-- TASK DIRECTIONS --
Review the material and extract every line in which the word "will" occurs.

......

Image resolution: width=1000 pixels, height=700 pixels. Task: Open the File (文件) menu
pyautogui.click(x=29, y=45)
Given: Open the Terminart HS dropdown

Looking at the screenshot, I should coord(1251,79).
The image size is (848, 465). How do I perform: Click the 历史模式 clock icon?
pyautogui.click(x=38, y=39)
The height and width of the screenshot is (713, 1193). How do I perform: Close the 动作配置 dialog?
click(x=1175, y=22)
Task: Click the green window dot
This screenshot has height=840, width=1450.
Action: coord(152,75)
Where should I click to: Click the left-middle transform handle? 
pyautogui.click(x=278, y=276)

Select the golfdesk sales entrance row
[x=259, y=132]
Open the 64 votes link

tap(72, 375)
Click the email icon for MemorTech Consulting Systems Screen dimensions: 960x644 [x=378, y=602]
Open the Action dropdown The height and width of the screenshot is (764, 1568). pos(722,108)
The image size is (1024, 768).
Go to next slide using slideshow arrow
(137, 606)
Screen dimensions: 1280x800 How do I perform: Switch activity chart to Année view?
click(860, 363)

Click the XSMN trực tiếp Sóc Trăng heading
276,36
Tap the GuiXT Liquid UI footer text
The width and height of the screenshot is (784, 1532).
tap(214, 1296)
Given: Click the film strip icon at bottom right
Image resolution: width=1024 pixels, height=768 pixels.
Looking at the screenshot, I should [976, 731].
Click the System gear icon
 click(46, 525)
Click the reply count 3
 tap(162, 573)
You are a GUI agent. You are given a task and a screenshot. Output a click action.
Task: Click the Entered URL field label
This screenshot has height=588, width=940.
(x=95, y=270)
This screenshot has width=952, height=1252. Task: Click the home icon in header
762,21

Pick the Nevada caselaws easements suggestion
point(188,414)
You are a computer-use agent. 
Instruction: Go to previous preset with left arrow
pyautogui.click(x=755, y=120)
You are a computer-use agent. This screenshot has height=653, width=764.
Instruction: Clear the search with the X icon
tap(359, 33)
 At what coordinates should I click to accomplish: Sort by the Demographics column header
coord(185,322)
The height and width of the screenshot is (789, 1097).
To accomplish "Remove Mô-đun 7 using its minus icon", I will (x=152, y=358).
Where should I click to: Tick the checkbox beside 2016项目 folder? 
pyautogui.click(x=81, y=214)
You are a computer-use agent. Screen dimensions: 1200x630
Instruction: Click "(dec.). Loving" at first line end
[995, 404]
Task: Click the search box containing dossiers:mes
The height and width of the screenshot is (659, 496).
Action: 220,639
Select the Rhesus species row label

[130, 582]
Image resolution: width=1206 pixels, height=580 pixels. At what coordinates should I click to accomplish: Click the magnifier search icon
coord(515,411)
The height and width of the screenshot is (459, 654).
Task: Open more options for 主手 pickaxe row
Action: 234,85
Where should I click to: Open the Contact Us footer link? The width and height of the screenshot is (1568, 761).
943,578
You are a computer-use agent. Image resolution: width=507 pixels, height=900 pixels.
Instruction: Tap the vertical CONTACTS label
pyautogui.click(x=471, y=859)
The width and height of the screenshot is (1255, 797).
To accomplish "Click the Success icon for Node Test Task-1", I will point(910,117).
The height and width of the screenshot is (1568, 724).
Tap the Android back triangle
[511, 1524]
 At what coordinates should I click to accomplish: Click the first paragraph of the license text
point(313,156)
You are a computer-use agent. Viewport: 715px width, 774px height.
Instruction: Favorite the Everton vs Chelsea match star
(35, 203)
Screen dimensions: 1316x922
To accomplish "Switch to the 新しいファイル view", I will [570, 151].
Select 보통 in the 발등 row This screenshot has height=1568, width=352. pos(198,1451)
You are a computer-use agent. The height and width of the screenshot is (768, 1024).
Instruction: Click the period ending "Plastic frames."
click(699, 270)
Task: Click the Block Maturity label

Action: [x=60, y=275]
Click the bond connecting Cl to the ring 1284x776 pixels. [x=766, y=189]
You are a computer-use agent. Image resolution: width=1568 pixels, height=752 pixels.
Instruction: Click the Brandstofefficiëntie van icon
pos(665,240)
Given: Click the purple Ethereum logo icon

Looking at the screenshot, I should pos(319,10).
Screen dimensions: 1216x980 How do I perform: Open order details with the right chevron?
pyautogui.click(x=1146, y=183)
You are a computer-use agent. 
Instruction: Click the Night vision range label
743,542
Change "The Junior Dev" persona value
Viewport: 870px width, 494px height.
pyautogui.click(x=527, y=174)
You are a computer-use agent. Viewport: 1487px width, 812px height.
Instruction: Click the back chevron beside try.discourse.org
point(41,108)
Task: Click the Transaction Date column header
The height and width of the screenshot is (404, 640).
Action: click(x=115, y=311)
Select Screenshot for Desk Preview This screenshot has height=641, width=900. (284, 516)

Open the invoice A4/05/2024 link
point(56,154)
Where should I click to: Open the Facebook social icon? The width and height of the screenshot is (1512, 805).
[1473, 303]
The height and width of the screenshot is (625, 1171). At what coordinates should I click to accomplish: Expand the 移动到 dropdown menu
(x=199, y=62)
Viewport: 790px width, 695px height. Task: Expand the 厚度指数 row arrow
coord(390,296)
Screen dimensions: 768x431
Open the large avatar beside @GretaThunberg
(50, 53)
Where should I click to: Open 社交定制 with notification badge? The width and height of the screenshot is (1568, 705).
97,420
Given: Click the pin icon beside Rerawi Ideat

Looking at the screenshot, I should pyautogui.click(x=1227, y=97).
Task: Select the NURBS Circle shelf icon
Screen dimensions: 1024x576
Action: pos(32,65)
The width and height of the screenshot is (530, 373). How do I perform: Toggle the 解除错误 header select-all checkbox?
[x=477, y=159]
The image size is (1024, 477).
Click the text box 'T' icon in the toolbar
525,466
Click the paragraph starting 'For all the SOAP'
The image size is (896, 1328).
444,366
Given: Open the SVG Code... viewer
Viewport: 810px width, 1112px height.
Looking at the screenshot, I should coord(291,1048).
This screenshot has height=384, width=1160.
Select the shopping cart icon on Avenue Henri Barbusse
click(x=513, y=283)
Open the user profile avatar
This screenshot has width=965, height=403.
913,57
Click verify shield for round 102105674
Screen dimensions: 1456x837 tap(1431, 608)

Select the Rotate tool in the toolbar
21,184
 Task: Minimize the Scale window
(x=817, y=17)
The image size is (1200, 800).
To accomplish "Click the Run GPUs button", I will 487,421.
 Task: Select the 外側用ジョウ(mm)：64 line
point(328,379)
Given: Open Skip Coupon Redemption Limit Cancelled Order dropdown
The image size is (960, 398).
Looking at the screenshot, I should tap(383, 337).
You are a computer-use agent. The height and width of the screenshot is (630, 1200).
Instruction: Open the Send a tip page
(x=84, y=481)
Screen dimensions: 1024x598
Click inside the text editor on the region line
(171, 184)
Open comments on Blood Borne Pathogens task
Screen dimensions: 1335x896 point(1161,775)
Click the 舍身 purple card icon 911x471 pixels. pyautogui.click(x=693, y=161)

......

-- EXERCISE ANSWER --
To accomplish "Remove Mô-đun 7 using its minus icon", I will (x=152, y=358).
To accomplish "Click the Success icon for Node Test Task-1", I will point(910,117).
To accomplish "Switch to the 新しいファイル view", I will [570, 151].
To accomplish "Click the Run GPUs button", I will 487,421.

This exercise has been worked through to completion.